▶ _DOCUMENT PASSAGE_:
Dawn Johnsen, a professor at Indiana University’s Maurer School of Law, told The Daily Beast that Douglas was not alone in looking at who is in the White House when considering stepping down. “Supreme Court justices (including Justice Ginsburg) undoubtedly are keenly aware of the tremendous stakes involved in when they retire and who appoints their successor.”
Although several political-science scholars describe the court in directly political terms, few legal scholars on either the left or right share Randall Kennedy’s desire for such a politically timed retirement.
Eugene Volokh, a law professor at UCLA who characterizes himself as a libertarian-leaning conservative, defends Ginsburg choosing the time for her own retirement.
“Justice Ginsburg has to make a decision that makes sense for herself based on her judgment about what she wants to do and how long she wants to serve her country and how much it matters to her that her replacement be named by a President Obama rather than a President Romney, and how she feels. She has a better sense about her health than you or I do,” he said.
Perhaps reflecting the generally high level of respect accorded the justices, Kennedy did not suggest that Justice Thurgood Marshall, for whom he once clerked, had damaged the court by failing to retire under a Democratic president. The first President Bush filled Marshall’s seat with Clarence Thomas, by many measures the most conservative justice on the court.
University of Chicago law professor Geoffrey Stone, the former chair of the board of the American Constitution Society, a left-leaning legal organization formed to counter the influence of the conservative Federalist Society, agreed with Volokh.
“Justices have no responsibility to time their retirements in order to maximize the probability that the president who appoints their successors will have views similar to their own,” Stone said.
The more interesting question, Stone said, “is whether it is morally problematic for justices intentionally to time their retirements in order to maximize the probability that their successors will be like them.
“They care deeply about the law, they believe they have the ‘right’ approach to the law, and as patriotic Americans they naturally want to see their successors follow in their footsteps. But is that something that should be admired?”
Prof. Jeffrey Segal, the chair of the political-science department at Stony Brook University and a leading court scholar, said that justices “absolutely” should consider the political implications of their retirement.
“If you believe in women’s rights the way that Justice Ginsburg obviously does, or abortion rights or any of the other things that she so strongly believes in, why would you want—on this closely divided court—why would you want your retirement to set in motion an undoing of the things that you’ve spent your lifetime accomplishing?”
But Segal acknowledged that the justices don’t necessarily share that perspective.

▶ _WHAT IS BEING ASKED_: Print the passage on Supreme Court retirement timing between "Dawn Johnsen, a" and "politically timed retirement.", inclusive.

▶ _DATASET EXCERPTS_:

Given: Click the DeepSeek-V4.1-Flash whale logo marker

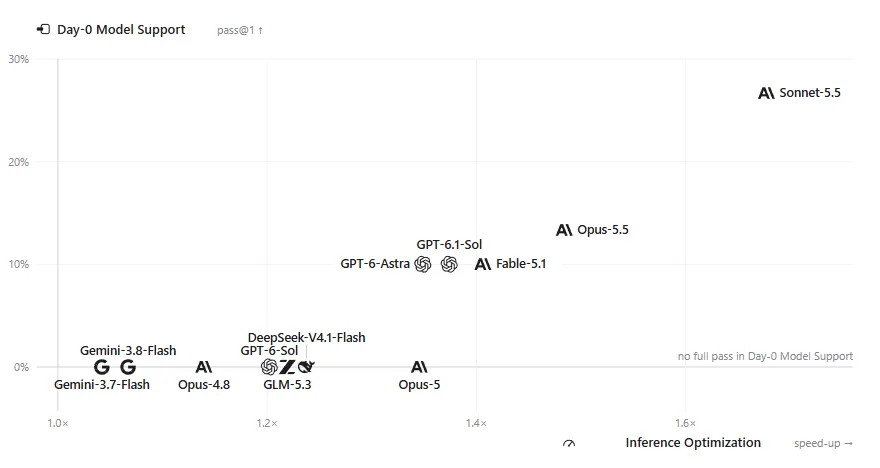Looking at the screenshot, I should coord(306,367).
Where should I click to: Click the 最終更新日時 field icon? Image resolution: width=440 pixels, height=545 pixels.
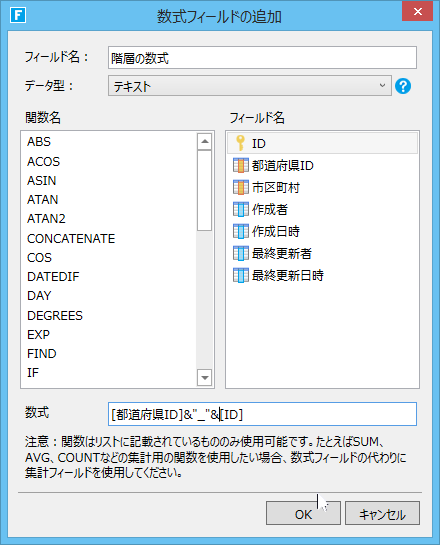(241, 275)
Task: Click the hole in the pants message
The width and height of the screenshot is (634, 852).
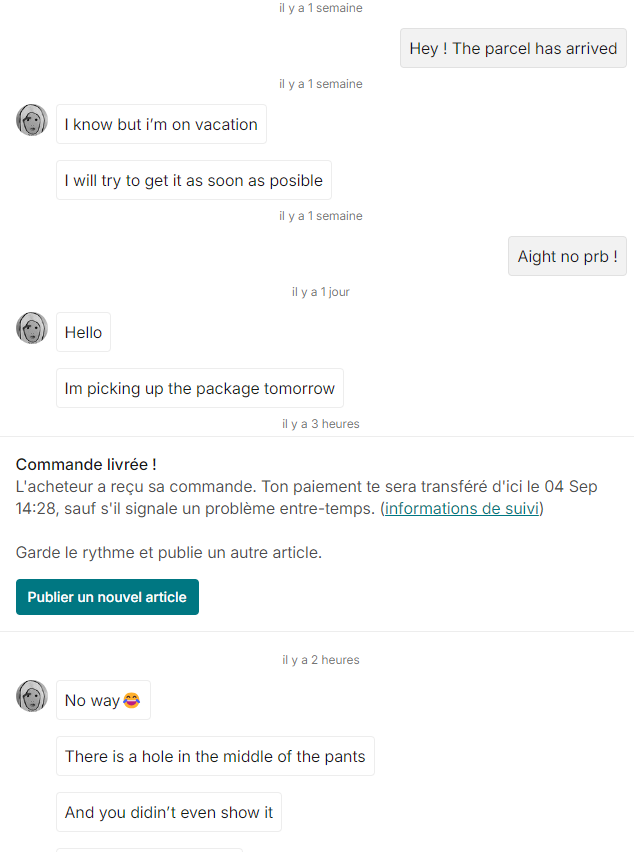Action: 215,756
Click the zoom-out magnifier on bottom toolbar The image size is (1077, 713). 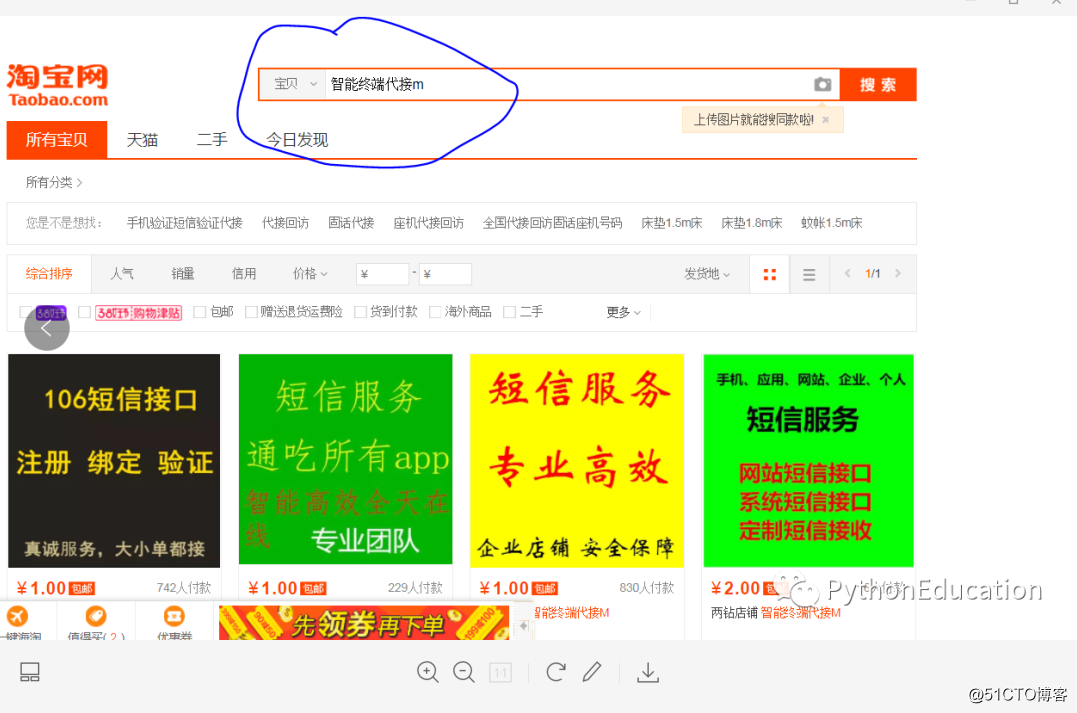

==

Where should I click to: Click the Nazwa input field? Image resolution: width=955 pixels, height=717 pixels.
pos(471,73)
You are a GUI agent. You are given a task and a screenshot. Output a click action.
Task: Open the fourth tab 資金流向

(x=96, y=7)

---

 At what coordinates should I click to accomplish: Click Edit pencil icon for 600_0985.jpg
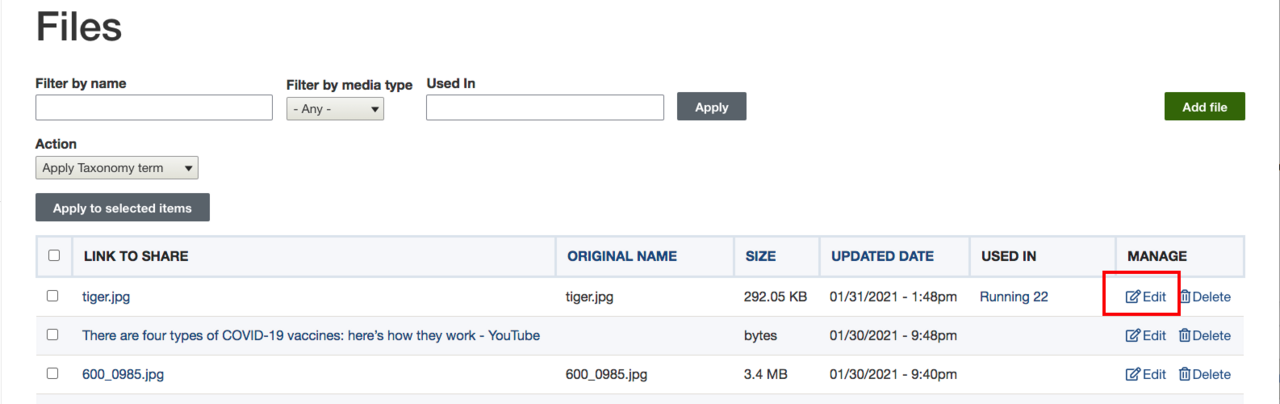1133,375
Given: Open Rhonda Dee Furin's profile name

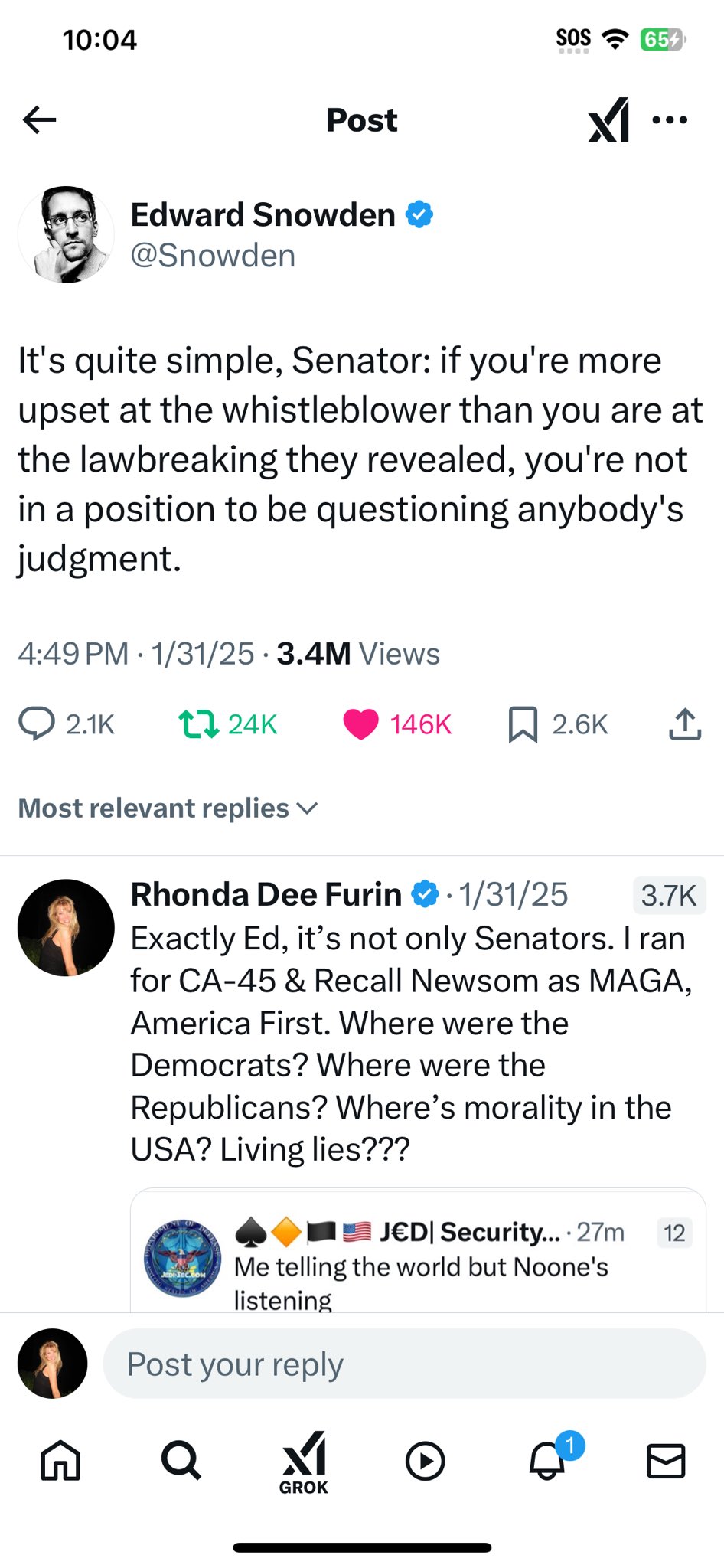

▶ _RESPONSE BELOW_:
Dawn Johnsen, a professor at Indiana University’s Maurer School of Law, told The Daily Beast that Douglas was not alone in looking at who is in the White House when considering stepping down. “Supreme Court justices (including Justice Ginsburg) undoubtedly are keenly aware of the tremendous stakes involved in when they retire and who appoints their successor.”
Although several political-science scholars describe the court in directly political terms, few legal scholars on either the left or right share Randall Kennedy’s desire for such a politically timed retirement.